Shock as Seafish lose fish levy appeal – Fishfarmer Magazine
Shock as Seafish lose fish levy appeal19 March, 2010 –
THE entire UK seafood processing industry was celebrating today after it was announced that the British Seafood group had won its appeal against paying a levy to Seafish on imported fish.
The group, which was placed in administration last month, lost its case against Seafish last summer over its refusal to pay around £2-million in back levies. It immediately launched an appeal which the High Court allowed in a near sensational judgement yesterday.
Bluntly, the ruling means that the Seafish Industry Authority can no longer legally impose any levy – money which it needs to finance its activities – on fish landed overseas and then imported into the UK.
If this ruling is not overturned on further appeal, it could potentially save Britain’s fish processing industry millions of pounds a year because most of the cod and haddock and other white fish is imported from areas like Iceland, Norway, the Faroe islands and the Baltic. Tuna, sea bass and all exotic species, of course, are also imported. The larger the company, like Young’s for example, the greater the saving.
Steve Norton, chief executive of the Grimsby Fish Merchants Association, told Fishupdate: “I need to study the full judgement before I comment in detail , but clearly there are going to be a lot of happy faces in our industry today. There are going to be some very big savings for seafood processors, if this stands.”

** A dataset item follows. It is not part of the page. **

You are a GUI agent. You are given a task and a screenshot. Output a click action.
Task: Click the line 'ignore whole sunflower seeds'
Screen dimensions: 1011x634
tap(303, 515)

A spokesperson for Deloitte, British Seafood’s administrators, said they were still studying the judgment, but it was unlikely to affect the group’s current situation.

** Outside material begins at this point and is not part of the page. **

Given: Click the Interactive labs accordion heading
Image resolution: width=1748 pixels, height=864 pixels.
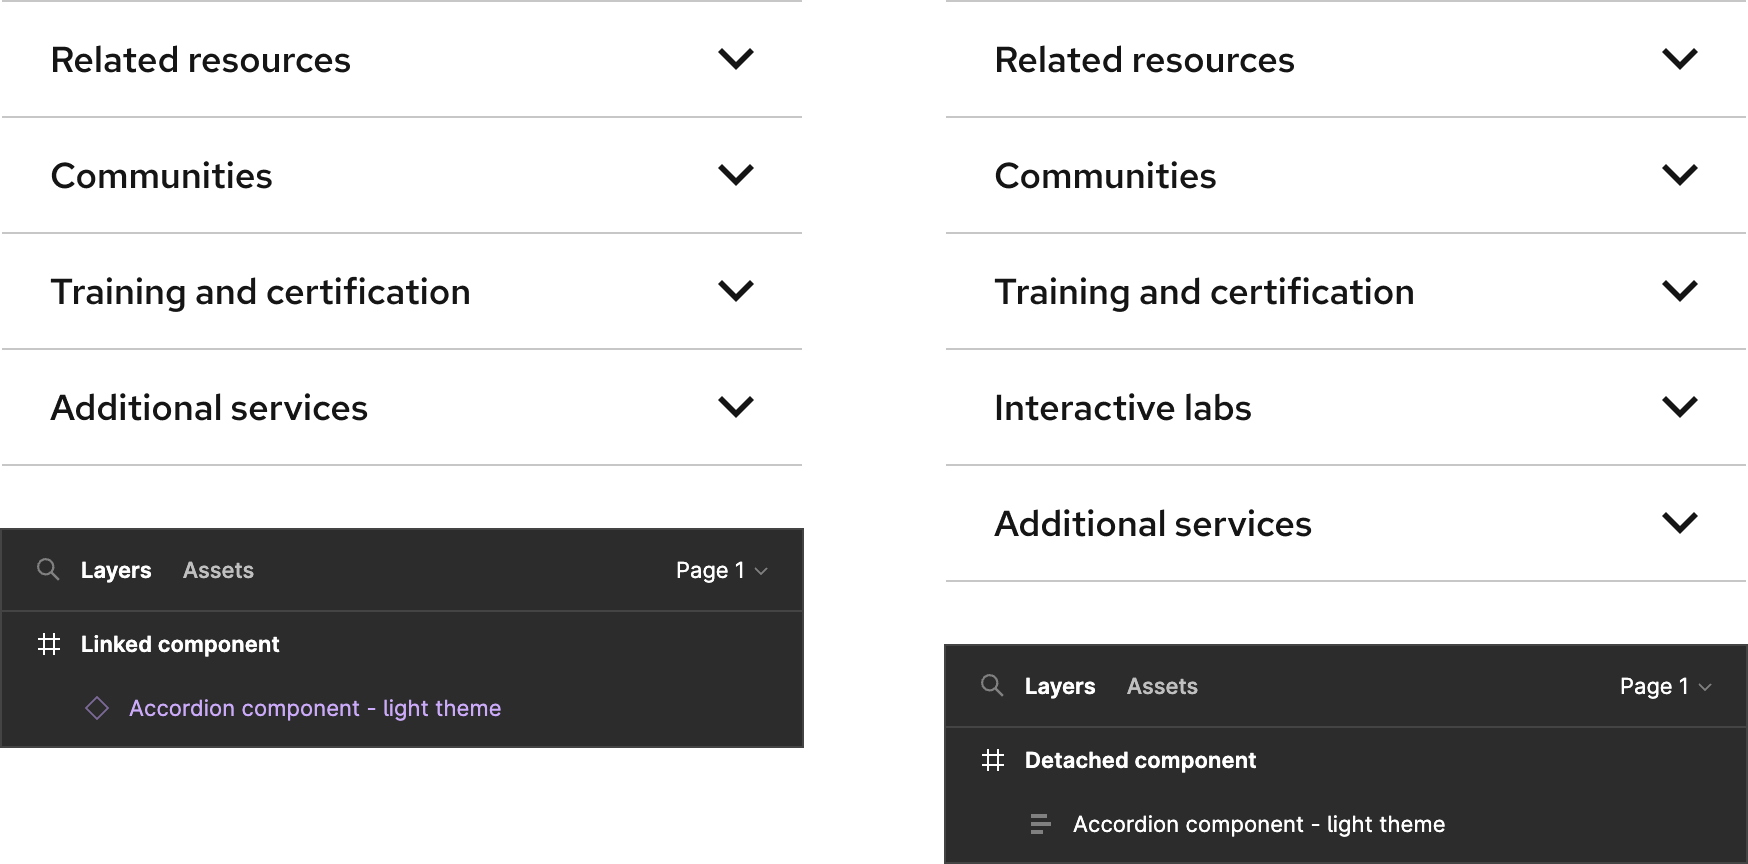Looking at the screenshot, I should (x=1123, y=408).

In part of the ruling Lord Justice Richards said: ” In my view, the first sale of a sea fish after it has been landed in the United Kingdom cannot be treated as the same marketing stage as the sale of a sea fish product processed from sea fish landed elsewhere and imported into the United Kingdom, even though each sale happens to be the point at which the fish or fish product in question enters the United Kingdom supply chain.
” In order to determine whether the same charges are imposed at the same marketing stage on similar domestic products, it is necessary to consider the point at which similar domestic products are sold, rather than the point at which fish or fish products from which they have been processed are sold. For the reasons given, I would allow the companies appeal. “
Two other judges sitting on the case, Lord Justice Rimer and Lord Justice Mummery, said they agreed with the judgement.